From the entries below, copy exactly the lines from the one that contains "Open Mac OS" through the one that contains "Click the '16856'", both included, and only those.

(DATA SHOWN)
####

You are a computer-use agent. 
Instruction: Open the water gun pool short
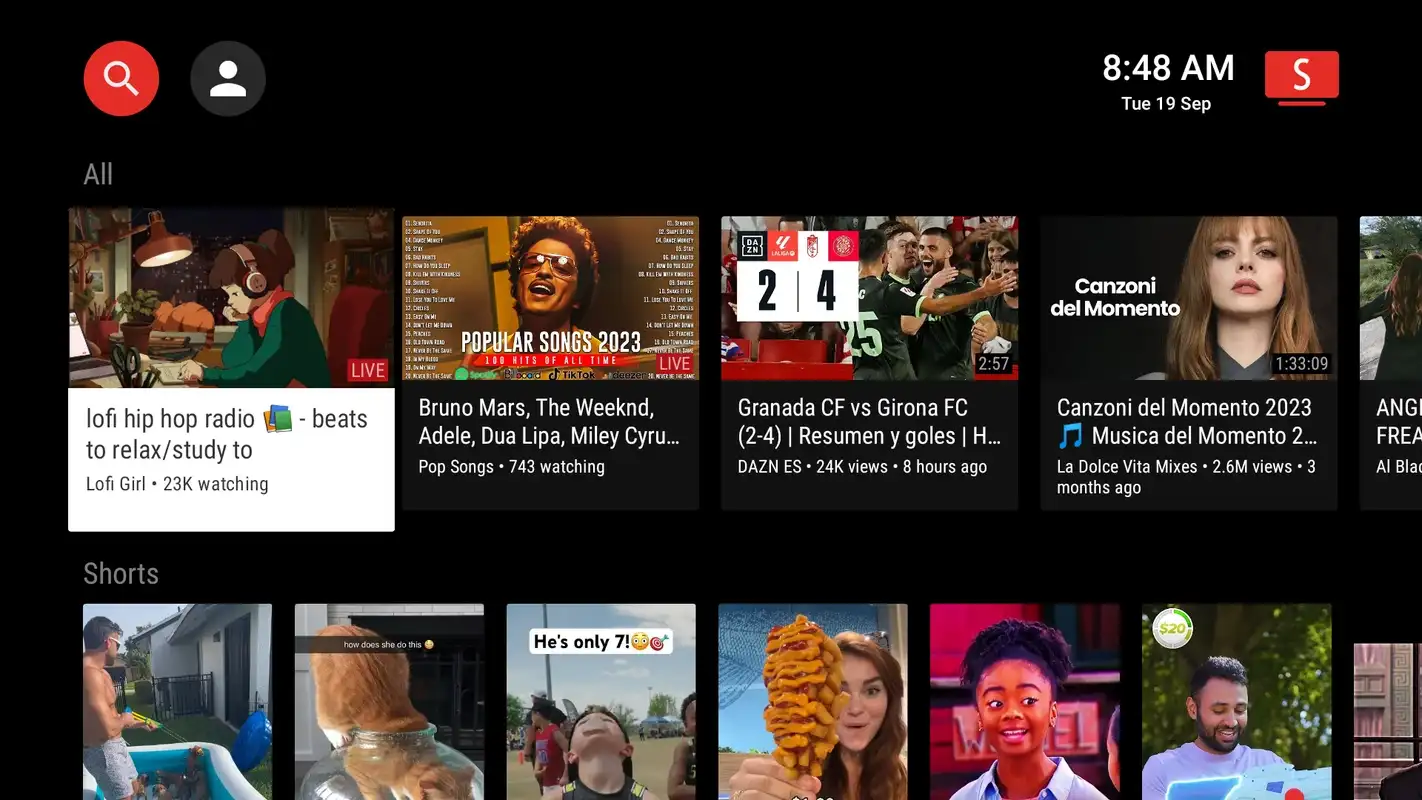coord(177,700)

####

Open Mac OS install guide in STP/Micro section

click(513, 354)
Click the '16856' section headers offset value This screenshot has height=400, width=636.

####

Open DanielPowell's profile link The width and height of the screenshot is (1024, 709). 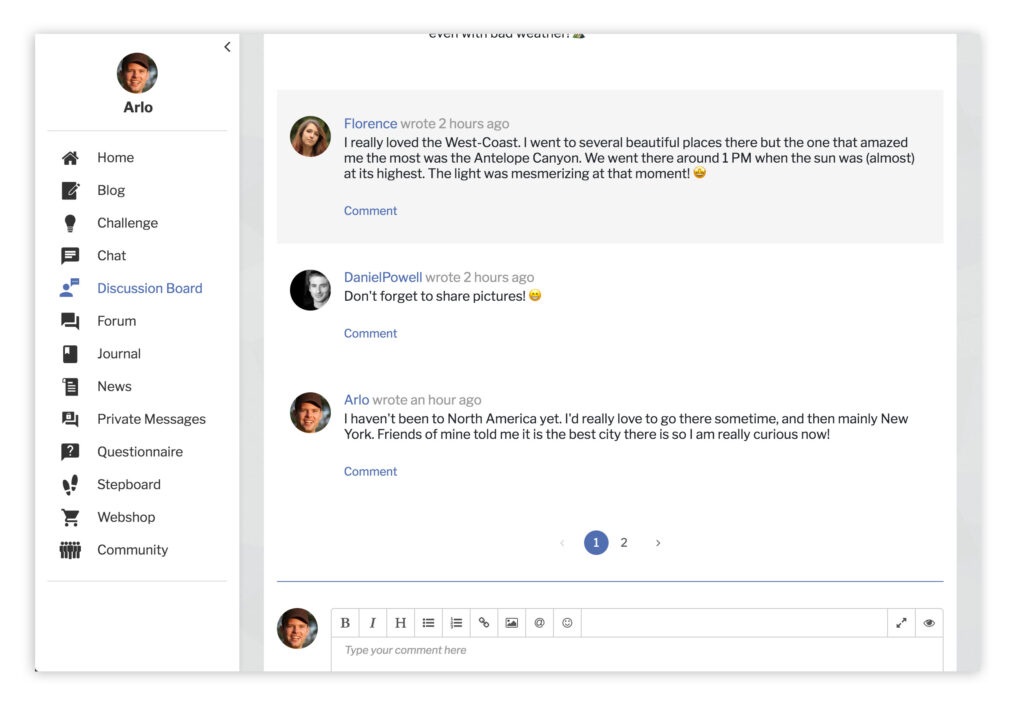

####

(WRITTEN REPLY)
Open Mac OS install guide in STP/Micro section

click(513, 354)
Click the '16856' section headers offset value This screenshot has height=400, width=636.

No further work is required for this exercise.